Second, it was a privilege for me to be part of a team of technical communication experts and witness the body of knowledge that is actually present in the minds of technical communication professionals and scholars. All four members of the redesign task force as well as the other Editorial Advisory Board members—Michelle Corbin, Caroline Jarrett, Carolyn Rude, Karen Schriver, and Sherry Southard—impressed me with the insights they shared about designing a journal. Their insights reflected their ability to take the perspective of potential readers, as well as their knowledge of relevant research findings on graphic design and document use. To me, the process illustrated how research findings can be an integral part of technical communication expertise, and how specific findings can be used to inform design decisions.

Furthermore, the process showed how different experts can really complement each others’ contributions and build on each others’ comments. It made me aware of an important shortcoming in earlier research. On the basis of several studies I conducted in the past, all analyzing and comparing feedback given by individual experts, I used to say that experts disagree. Disagree about what? Well, about everything. My experience in this process led me to rephrase this position: experts complement each other. It would be a wonderful exercise to further study how technical communication expertise manifests itself in collaborative processes.

Third, the old technical communication adage “keep it simple” was one of the recurring themes in the feedback given on the page layouts. In all cases, the page layouts we ended up with were considerably simpler than the initial ones—simpler in terms of fewer different fonts used and more consistency between sections. In such processes, simplicity is not something you start with, it is what is left after all unnecessary complexity has been removed.

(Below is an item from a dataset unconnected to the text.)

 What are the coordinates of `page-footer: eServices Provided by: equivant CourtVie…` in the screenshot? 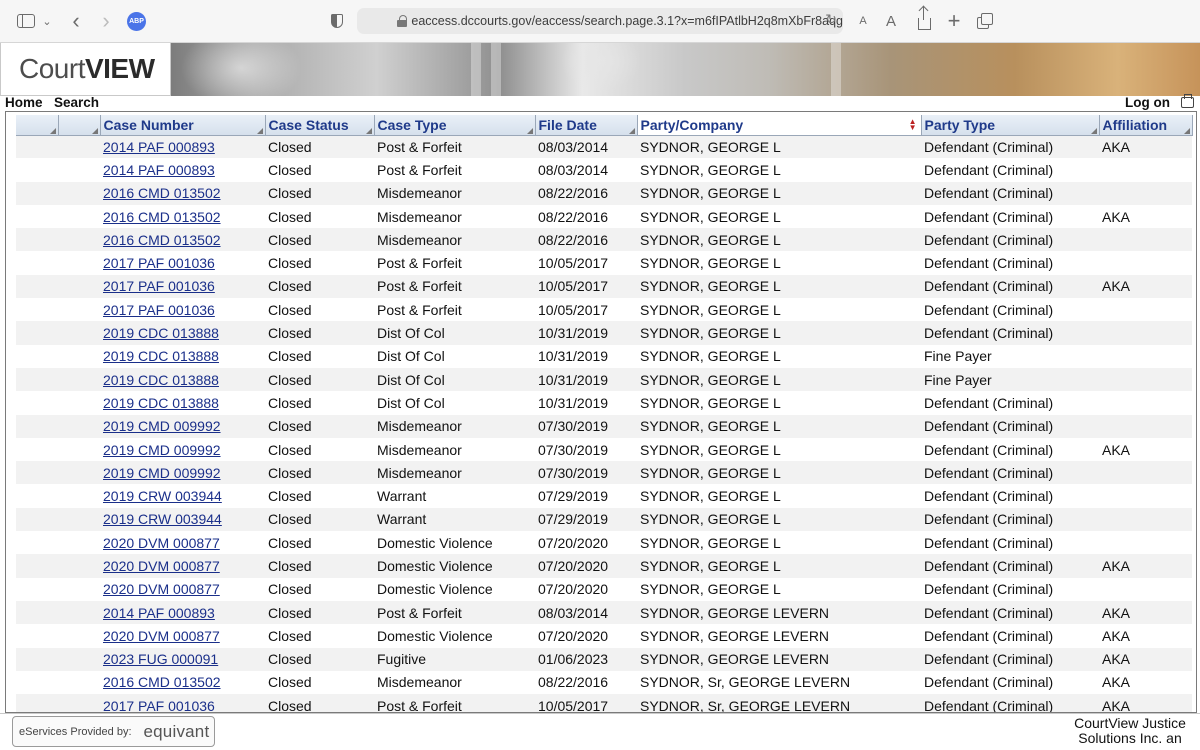 It's located at (600, 732).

In my next editorial, I will be able to say more about the development of Technical Communication ’s online presence on the STC Web site—a process that is still going on at the moment I am writing this. Let me conclude by citing George Hayhoe’s 1997 editorial again, because it applies to this redesign as well as it applied to the 1997 redesign: “Although the majority of the redesign work has now been completed, we expect there will be some tweaking over the next several issues before we will be able to say the job is finished.”

In this issue

This issue of Technical Communication contains four articles. In the first article, Nancy Coppola documents the Technical Communication Body of Knowledge project (TCBOK) and its history. What a great way to start the journal in 2010. Ever since I heard about this landmark project, I have asked members of this group for a contribution in Technical Communication . Nancy Coppola volunteered to write this first paper, focusing in particular on the process.

In the second article Brian Ballentine discusses the benefits of using narratives in software requirements specifications. In the context of the design process of a Web-based radiology application for the medical industry, he demonstrates how the use of narratives may contribute to the functionality of software. The third article, by Martine Cour´ant-Rife, draws attention to issues of copyright, plagiarism, and authorized and unauthorized use in Web-based communication. She studies the knowledge and understanding of technical communication teachers and students on these topics, both quantitatively (survey) and qualitatively (interviews), and identifies several misunderstandings. The last article in this issue is by Christian Wagner and Andreas Schroeder. The article, which is based on a thorough literature study, discusses the use of enterprise wikis for collaboration and communication processes within organizations.